▶ _Work order_: Print the lines below word for word, beginning with the first and ending with the line that holds "You are a computer-use agent. Screen", and skip every picture.

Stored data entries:
☆ ☆ ☆

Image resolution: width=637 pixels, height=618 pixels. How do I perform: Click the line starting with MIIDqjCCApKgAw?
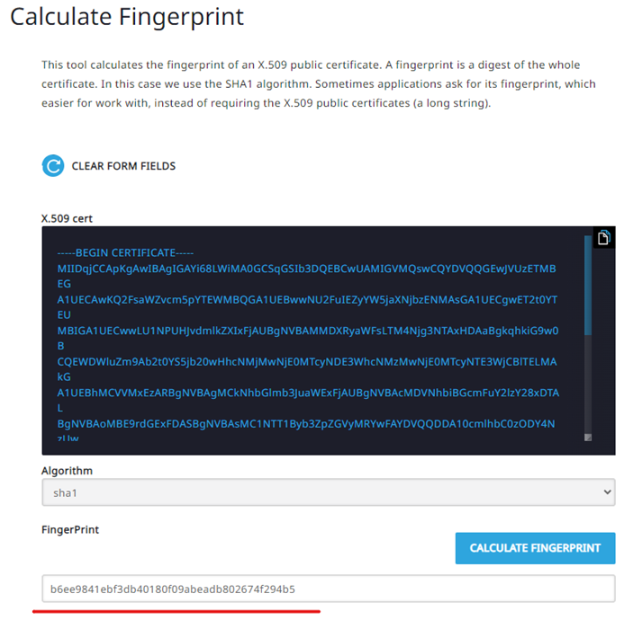click(306, 269)
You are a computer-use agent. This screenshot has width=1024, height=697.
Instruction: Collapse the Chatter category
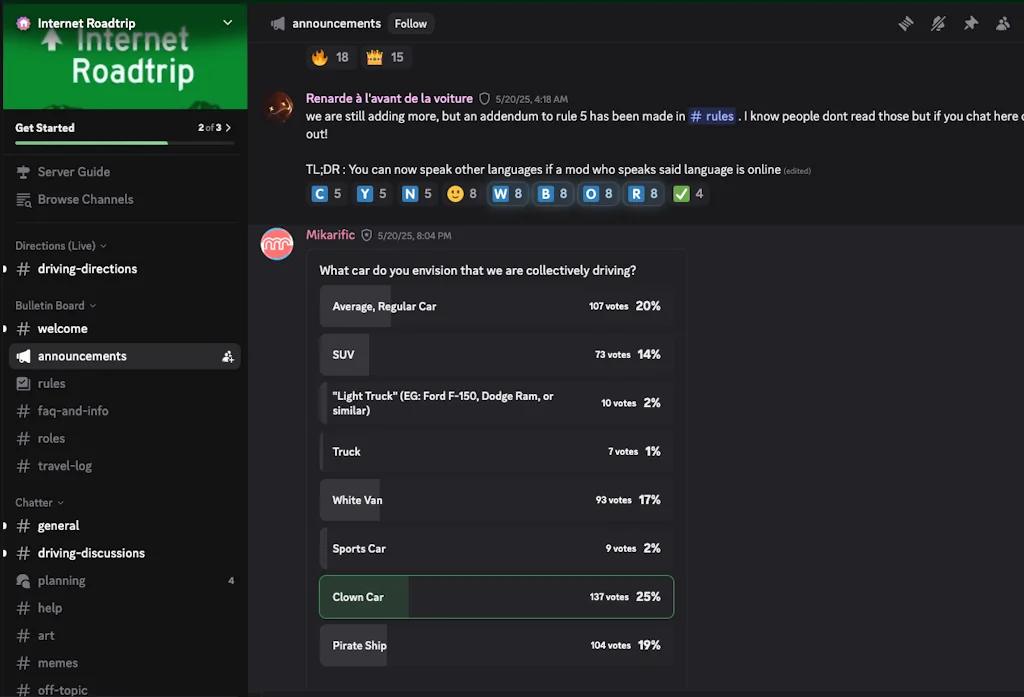point(39,502)
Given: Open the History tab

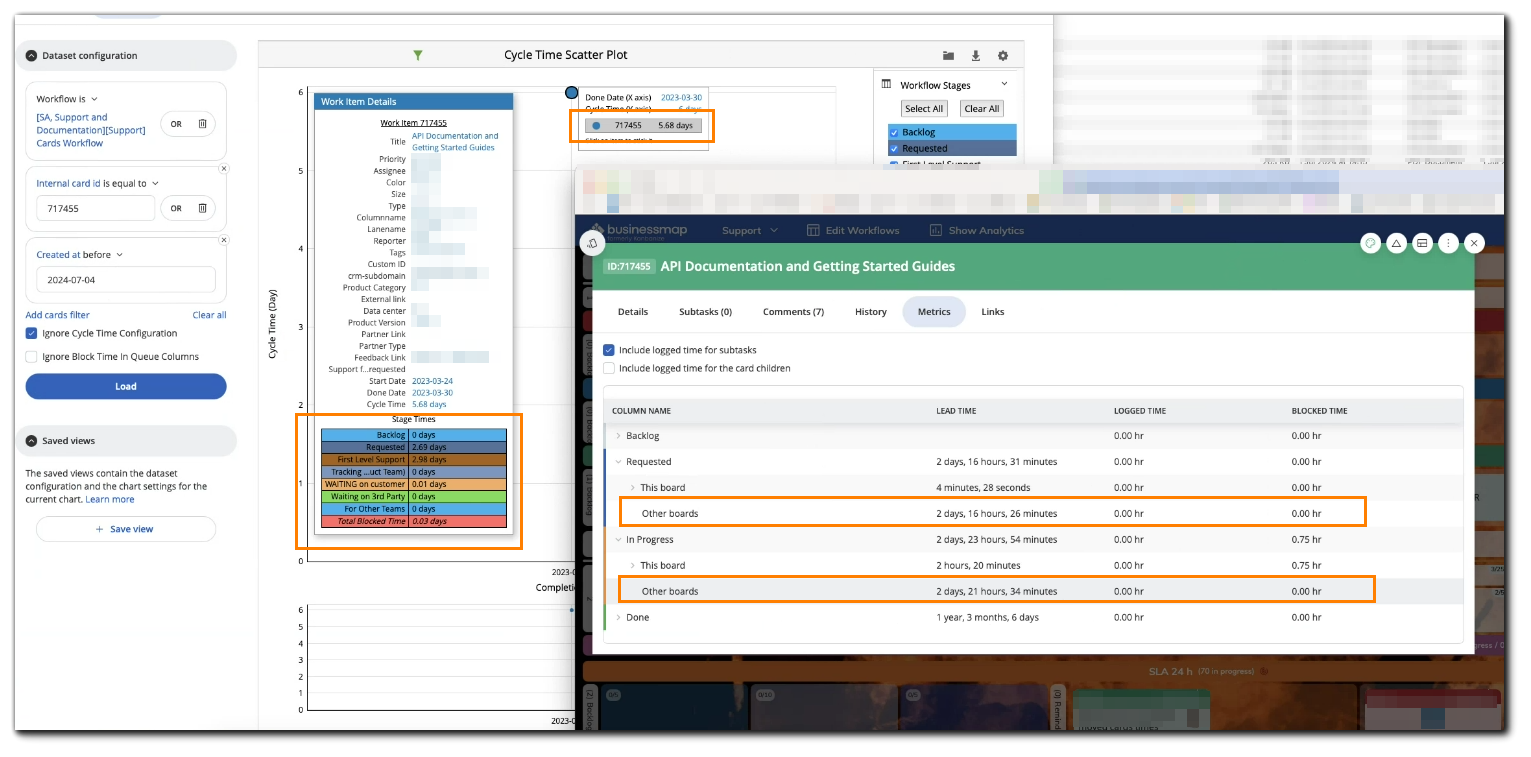Looking at the screenshot, I should point(870,312).
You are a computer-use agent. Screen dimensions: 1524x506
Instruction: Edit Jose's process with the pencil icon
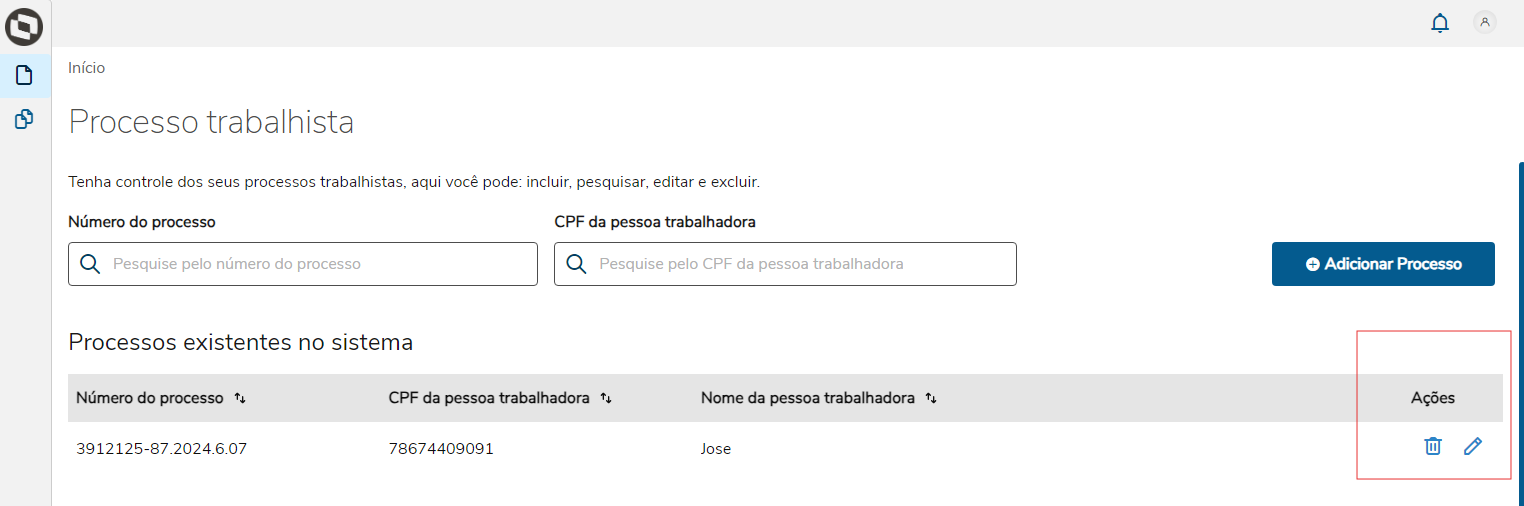[x=1472, y=447]

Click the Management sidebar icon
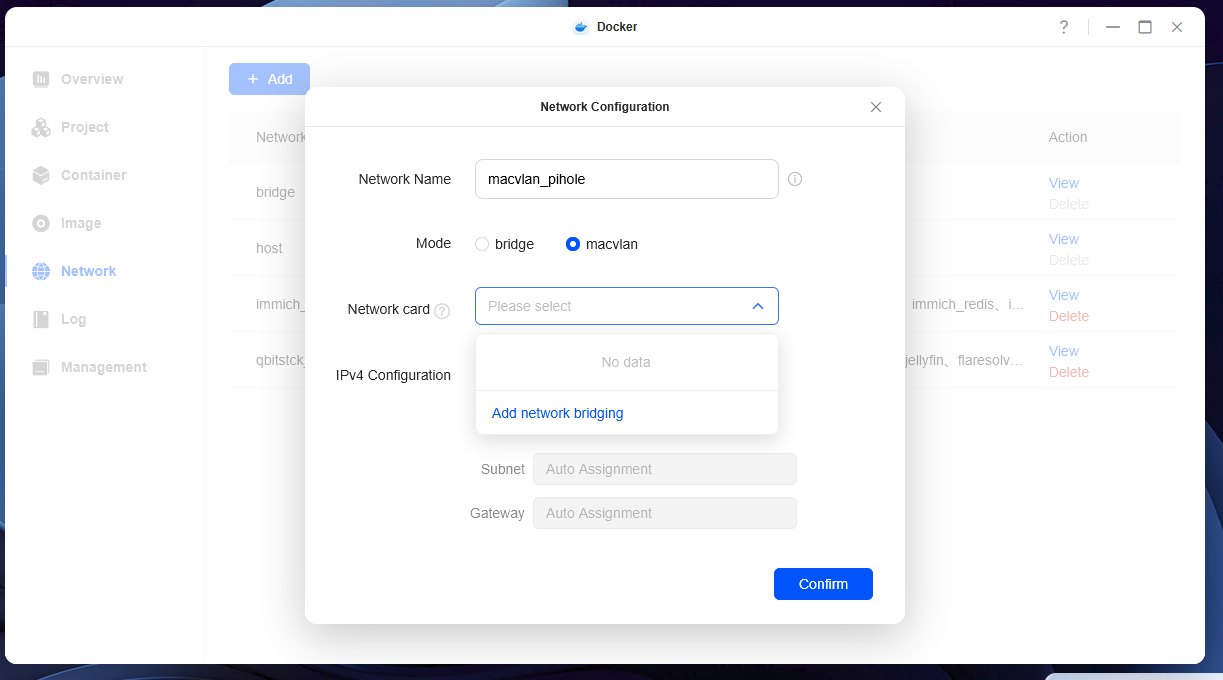tap(41, 367)
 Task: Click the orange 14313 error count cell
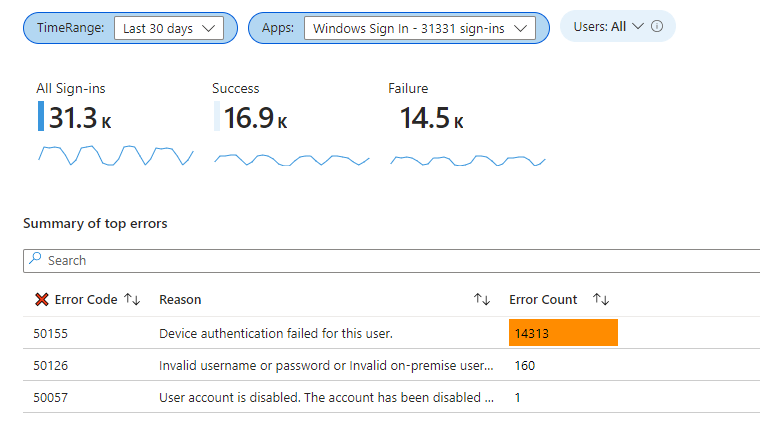(x=563, y=333)
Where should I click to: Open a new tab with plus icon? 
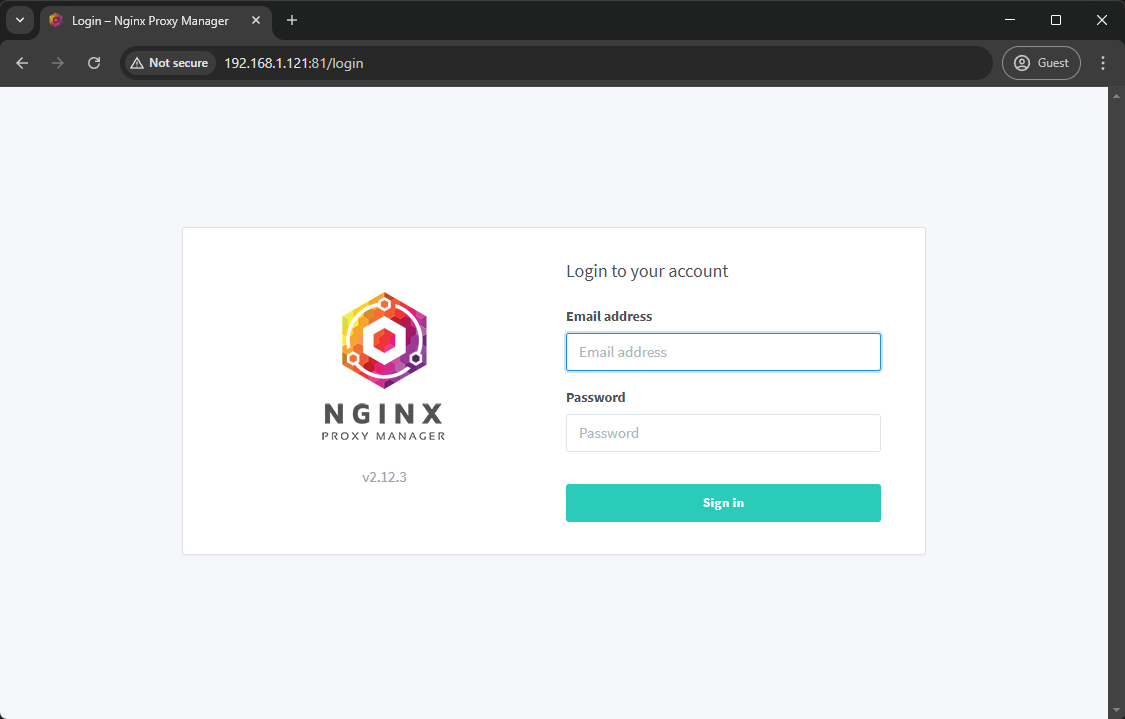[292, 20]
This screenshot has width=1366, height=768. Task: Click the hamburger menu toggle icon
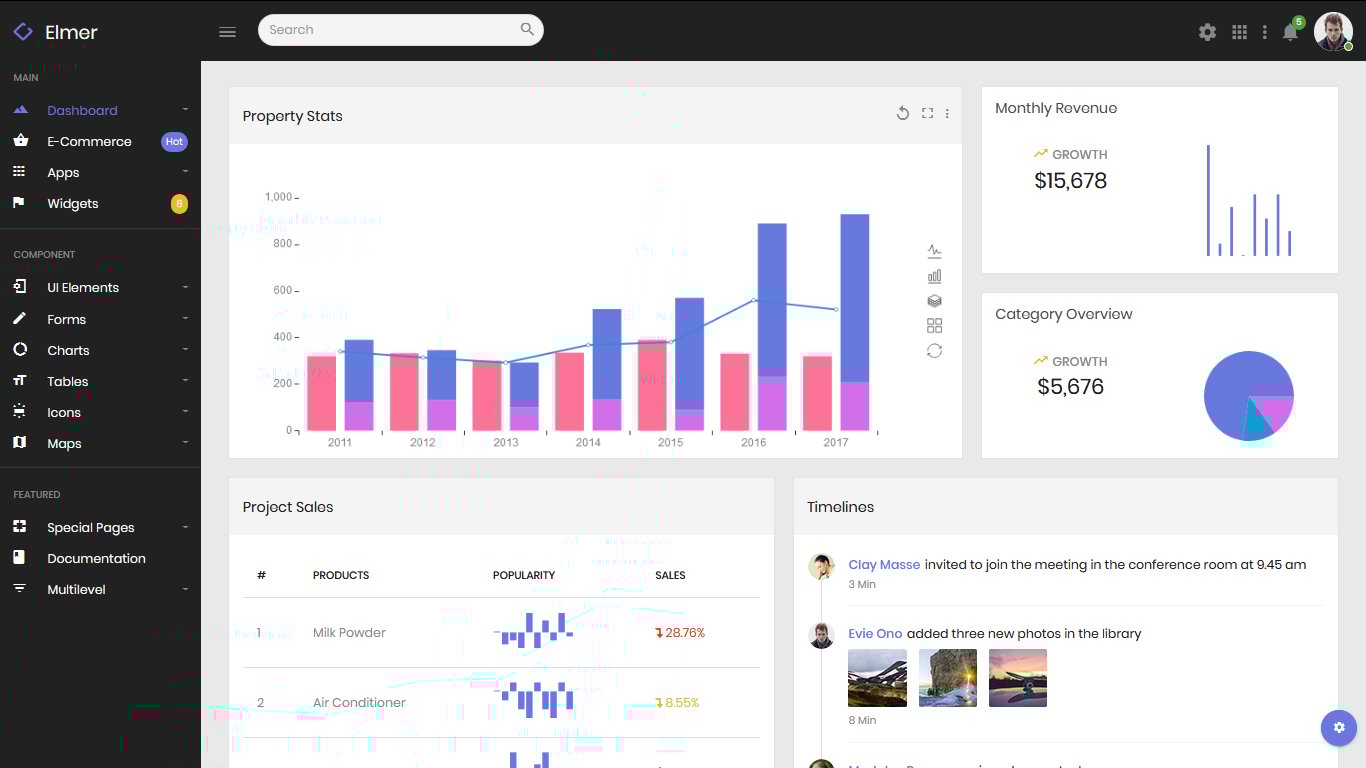(x=227, y=32)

☆ ☆ ☆

▶ _Exercise response_:
Image resolution: width=637 pixels, height=618 pixels. How do I perform: Click the line starting with MIIDqjCCApKgAw?
click(306, 269)
You are a computer-use agent. This screenshot has width=1024, height=697.
Instruction: Collapse the Chatter category
point(39,502)
Given: Open the History tab

Looking at the screenshot, I should point(870,312).
You are a computer-use agent. Screen dimensions: 1524x506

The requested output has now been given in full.